Thursday, September 25, 2008

Vacationing Reasoning

From swimming in the Carribean to meeting real live beef eaters, there is one commonality between all my major vacations. It doesn't really matter where I'm going so much as it is how I will feel once I get there. If I go on vacation and feel exactly as I do every day of every week when I'm not on vacation, then obviously something is very wrong. It might not even be a vacation at all but a poorly disguised business trip I've been tricked into.

Even if I'm doing a 2-day tour of all of London and am sleeping in a 2-star hotel, it will be okay because the extreme level of exhaustion reminds me that I am exploring a whole new city and the rough bed sheets tell me that I'm not sleeping in my own bed. The point is that unless you are someone of celebrity status, most people want to go on vacation to experience something different.

This search and yearning for something different has been the impetus for all the trips I've been on since birth. Never once did my parents have us pack our suitcases to drive eight hours away to live in a house identical to our own home in which we did all of our daily routine activities. Sadly, we are not the Jolie-Pitts of America, and if we were leaving our home it had better be for something well worth all that effort.

On Sunday afternoon I arrive with my assumptions in hand and best efforts in mind. I have been called over to do some copywriting, namely to help market my aunt's 1.something million dollar condo. Right there, that is something different and out of the ordinary. I have lots of ideas right away and set to work. A while later I sit back, pleased, and have my aunt and uncle come read what I've written. My aunt is quiet. And then she is quiet while we eat dinner. After dinner, she has the laptop in front of her with a stumped look on her face.

"I just don't like this part... upscale condo.... It just sounds so... snooty," she says.

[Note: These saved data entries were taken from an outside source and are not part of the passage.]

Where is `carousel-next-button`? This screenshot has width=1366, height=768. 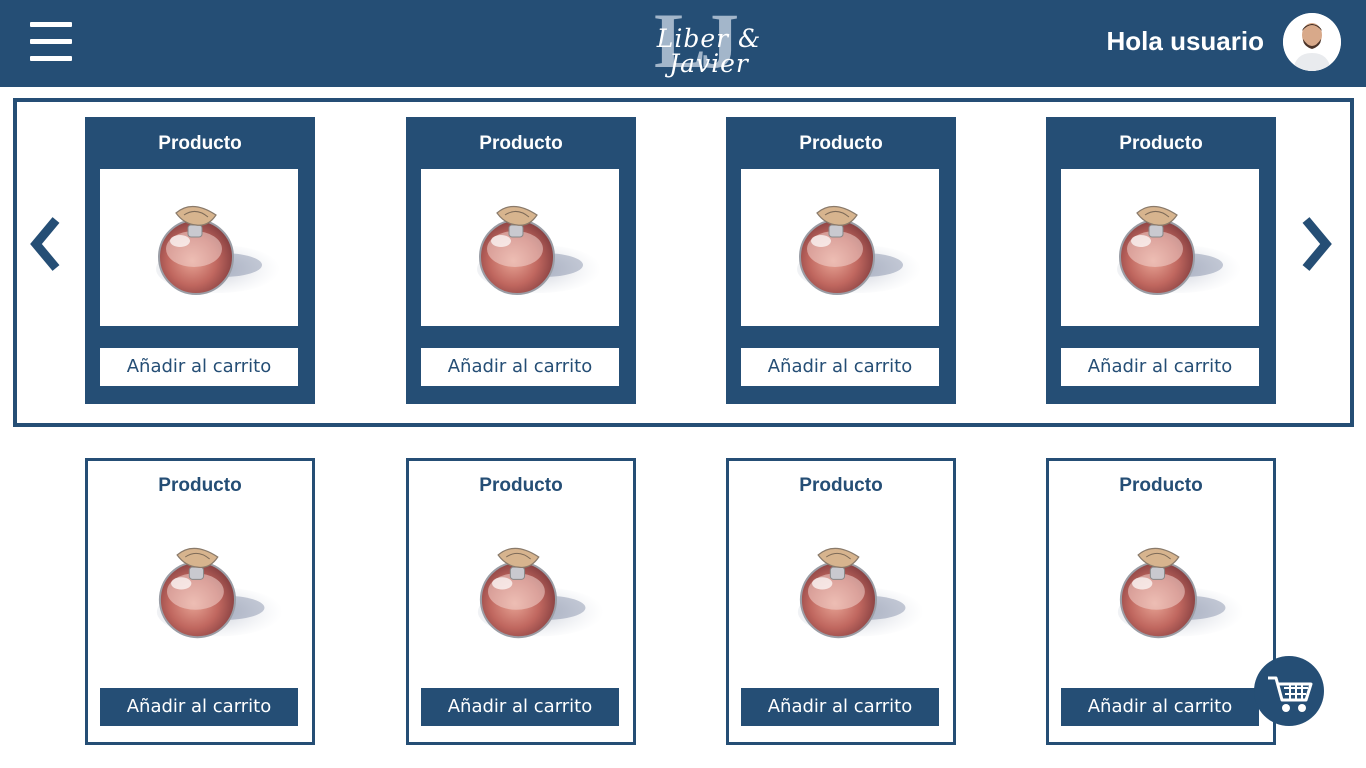 carousel-next-button is located at coordinates (1316, 244).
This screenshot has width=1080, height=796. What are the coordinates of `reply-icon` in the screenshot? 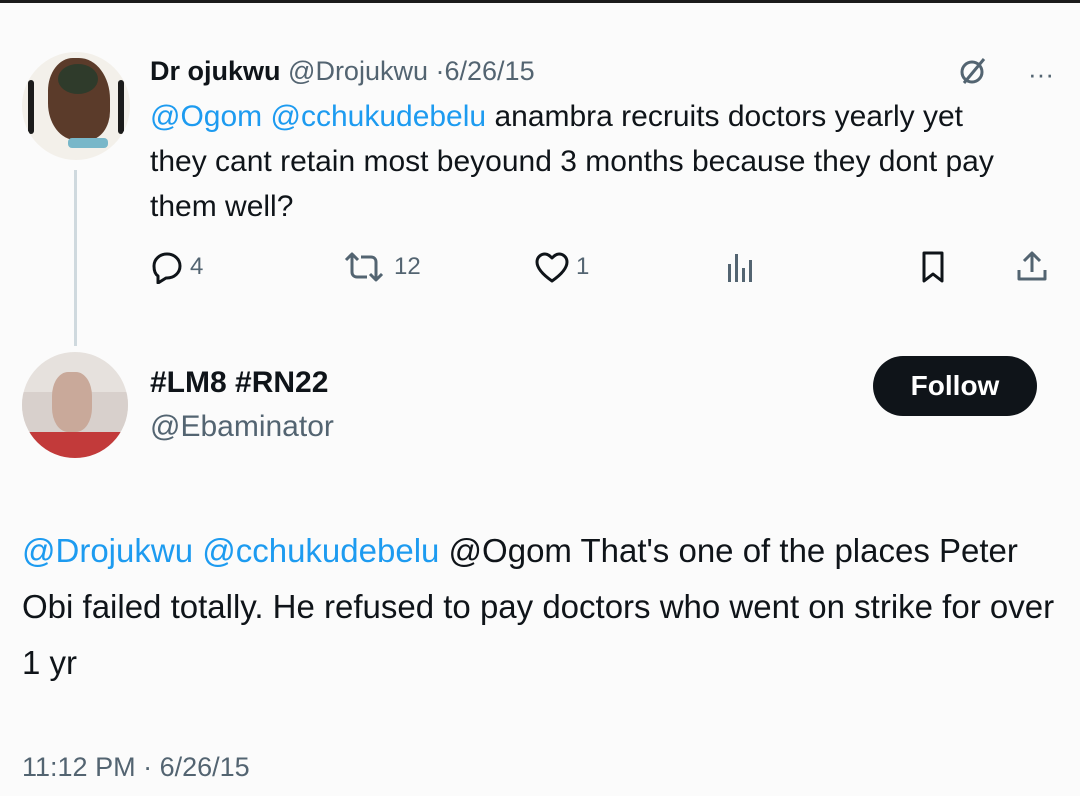 It's located at (167, 268).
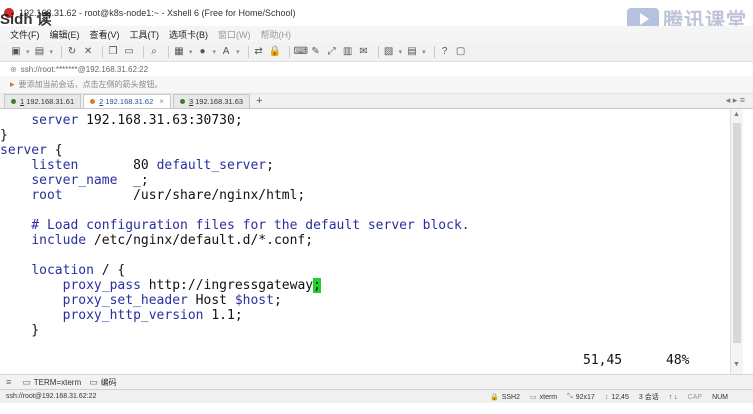 This screenshot has height=414, width=753. What do you see at coordinates (389, 52) in the screenshot?
I see `session-manager-icon: ▧` at bounding box center [389, 52].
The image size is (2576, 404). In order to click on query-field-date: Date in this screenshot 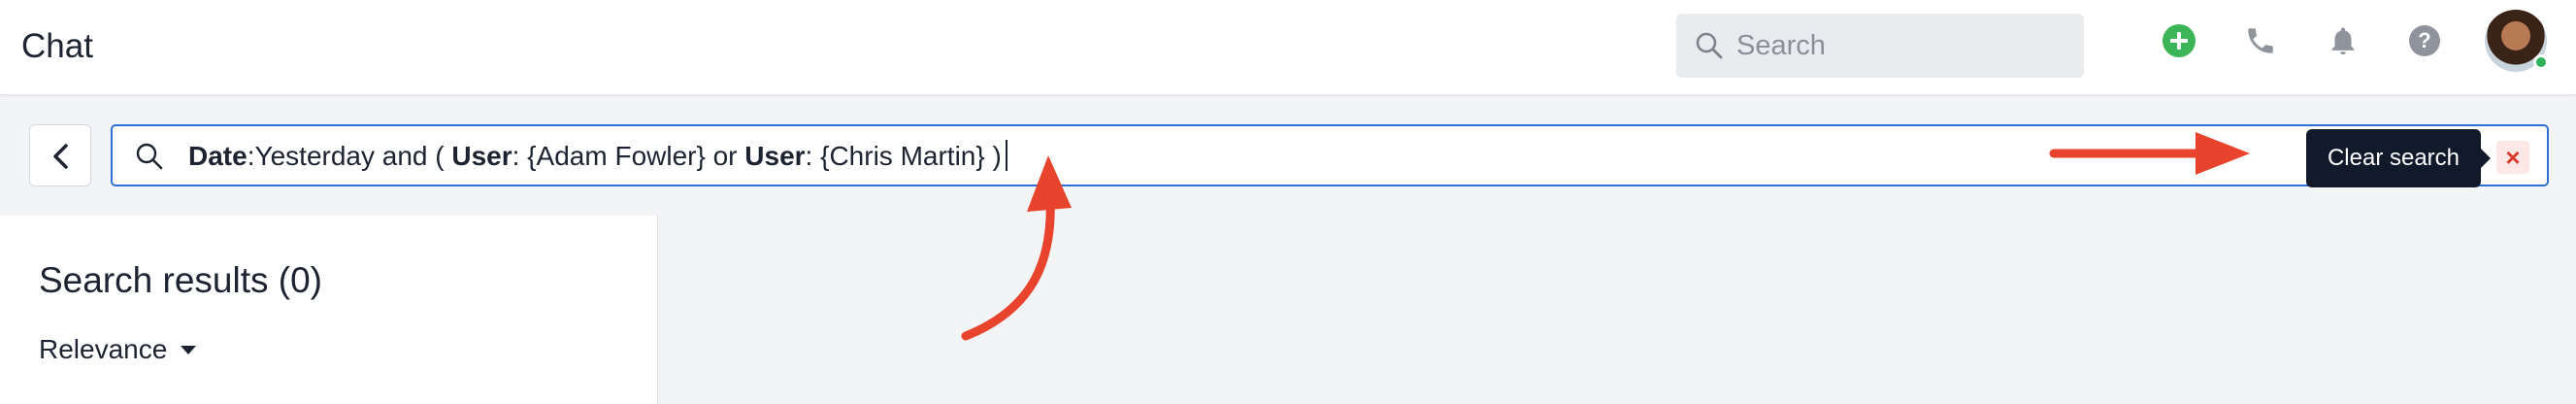, I will do `click(218, 156)`.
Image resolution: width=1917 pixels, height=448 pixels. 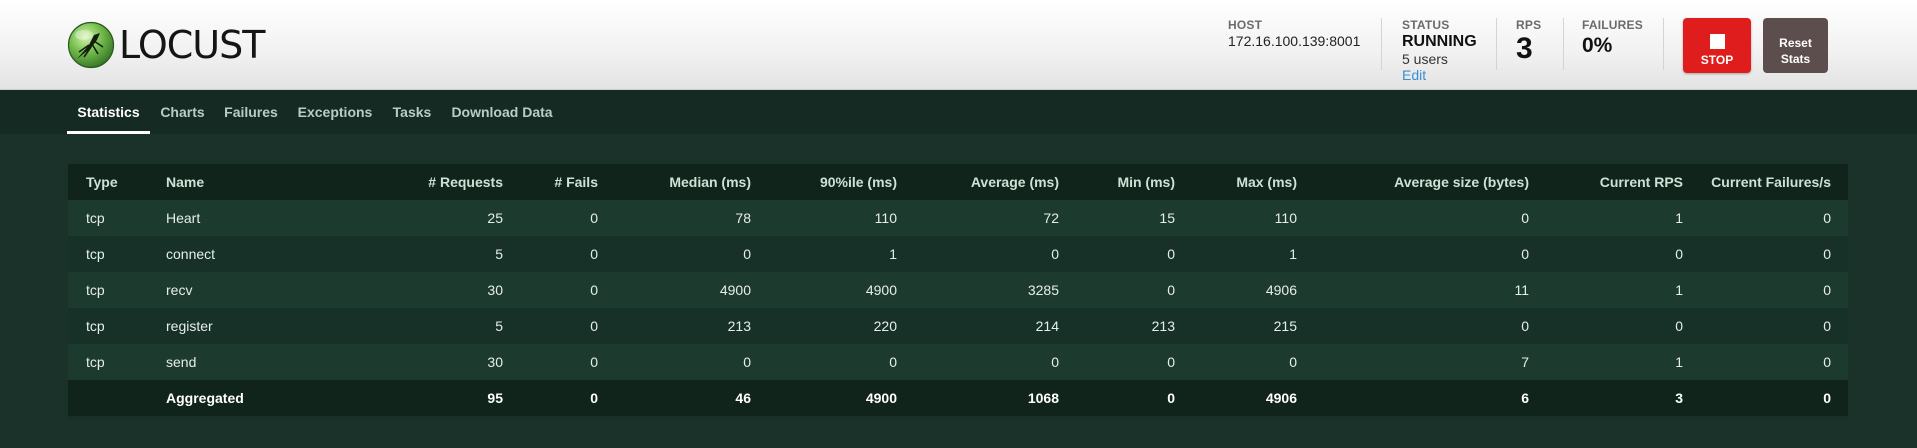 What do you see at coordinates (1717, 41) in the screenshot?
I see `stop-square-icon` at bounding box center [1717, 41].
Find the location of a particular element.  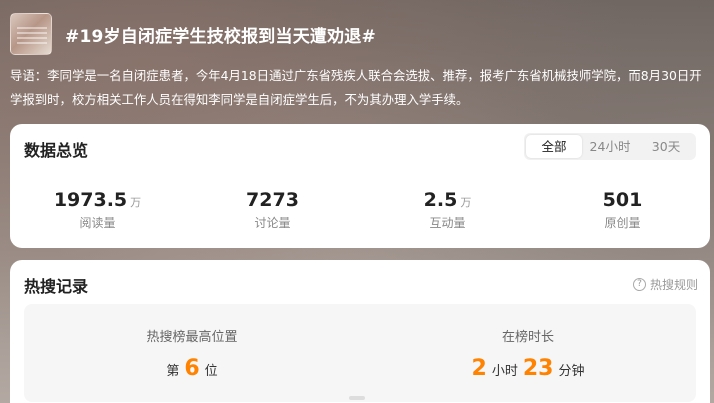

I tell her that it is in fact an upscale condo and by calling it by its rightful name does not make it snooty.

"It's not really a gourmet kitchen... and the word luxurious... I mean, we don't want people to think it's a snobby place."

I'm not quite sure what she expects her target audience to be looking for in a vacation rental ad. I consider the following revisions.

Revision 1: A humdrum home that looks and feels just like yours! With the same exact carpet stains from that time little Bobby spilled his fruit punch in the living room, it'll feel like you never left home! Never mind the ocean views and direct beach access, you'll be too busy checking your work email with our hi-speed wireless internet and helping the kids with their homework in the large, fully-furnished study to care.

In the end, I think I convinced her that at $6,000 a month, the people who are able to shell out that kind of cash are looking to add a little cashmere lining to their life. She let me keep mostly everything in the ad. Now I just need someone to rent it or we might have to change it to revision 1 after all.